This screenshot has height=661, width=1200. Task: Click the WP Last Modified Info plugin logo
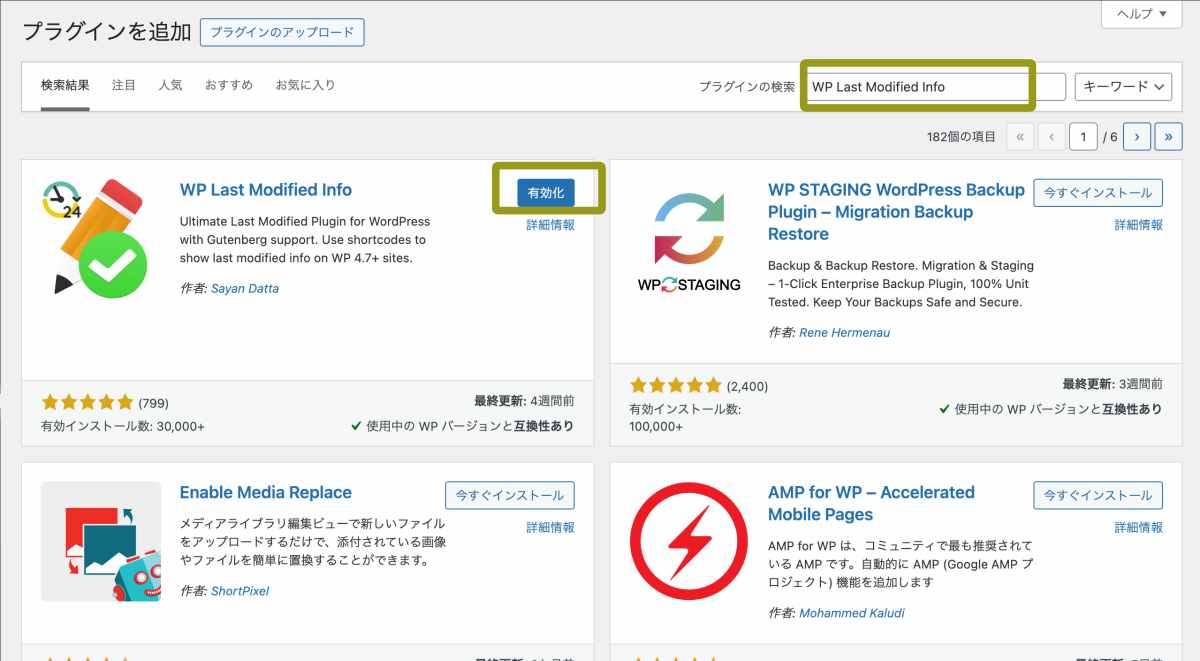click(x=95, y=235)
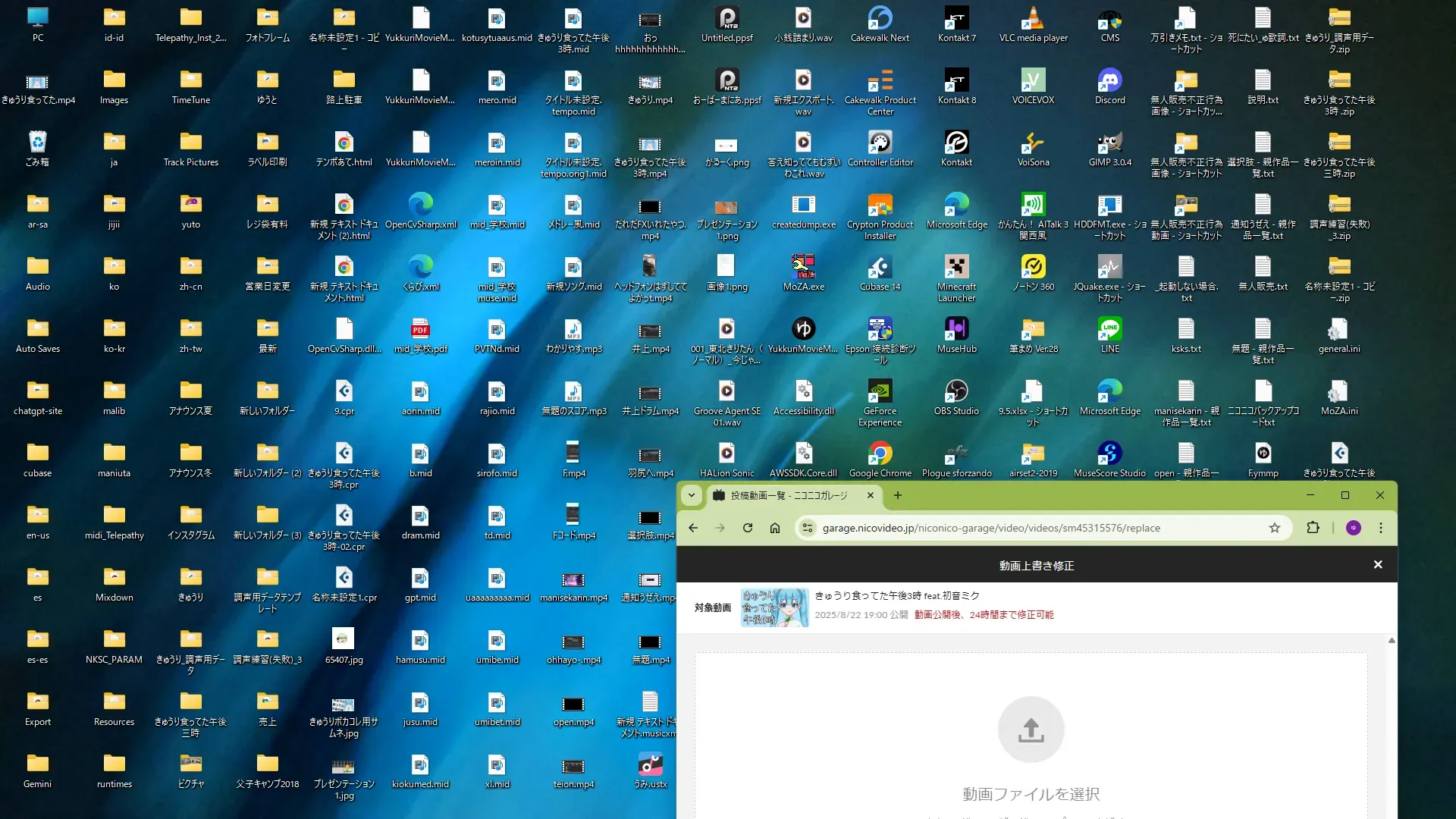Image resolution: width=1456 pixels, height=819 pixels.
Task: Open the Chrome three-dot menu
Action: [x=1380, y=528]
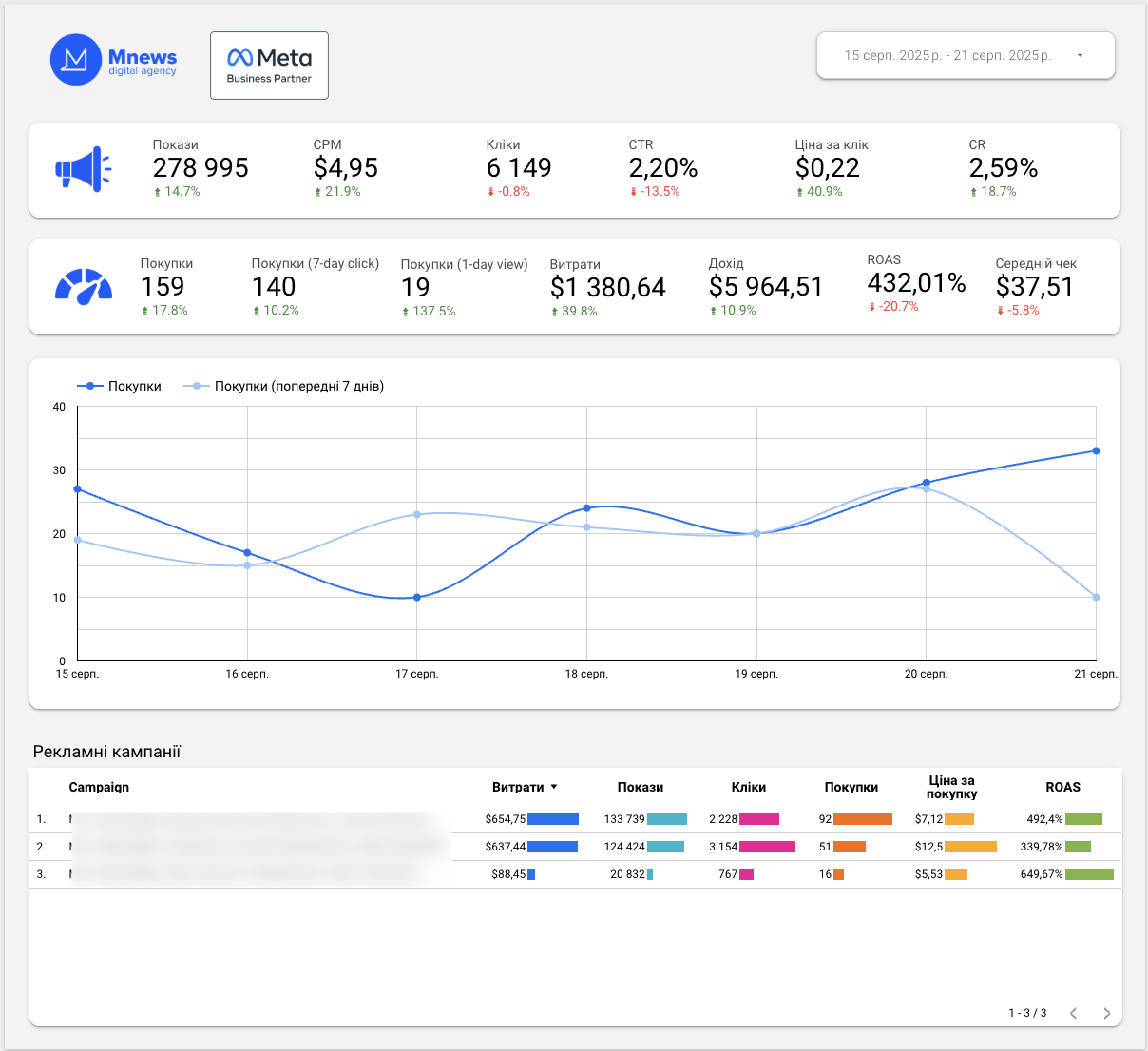Sort table by Покази column header
This screenshot has height=1051, width=1148.
click(x=641, y=787)
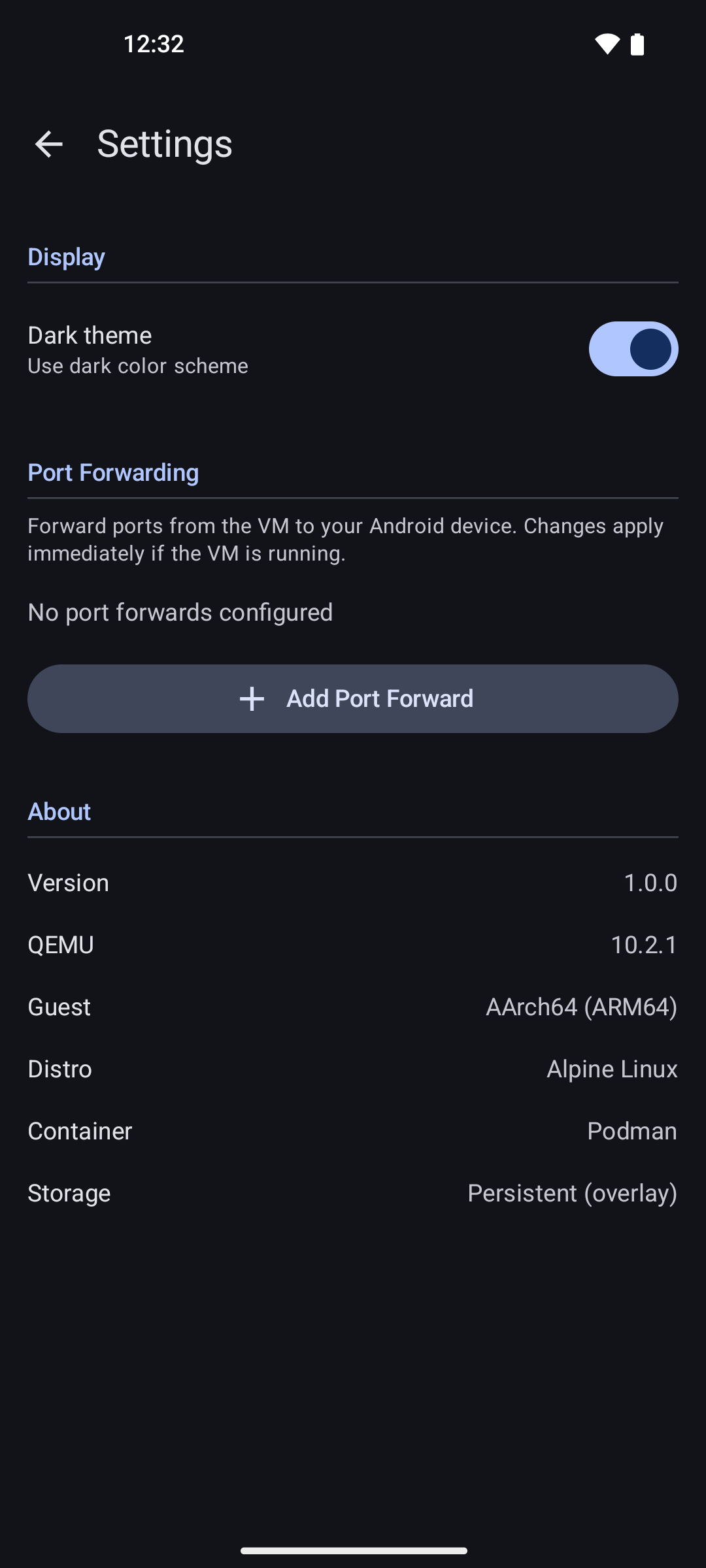Tap the Version row label
Image resolution: width=706 pixels, height=1568 pixels.
68,883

| GIVEN INSTRUCTION |
Return all of the records above line for line, unchanged, and leave out the pictures.

| RESULT OF THE TASK |
This screenshot has height=661, width=1200. Task: Click the WP Last Modified Info plugin logo
click(x=95, y=235)
Image resolution: width=1456 pixels, height=819 pixels.
Task: Open the Chrome three-dot menu
Action: [x=1380, y=528]
Sort table by Покази column header
This screenshot has height=1051, width=1148.
click(x=641, y=787)
Tap the Version row label
Image resolution: width=706 pixels, height=1568 pixels.
68,883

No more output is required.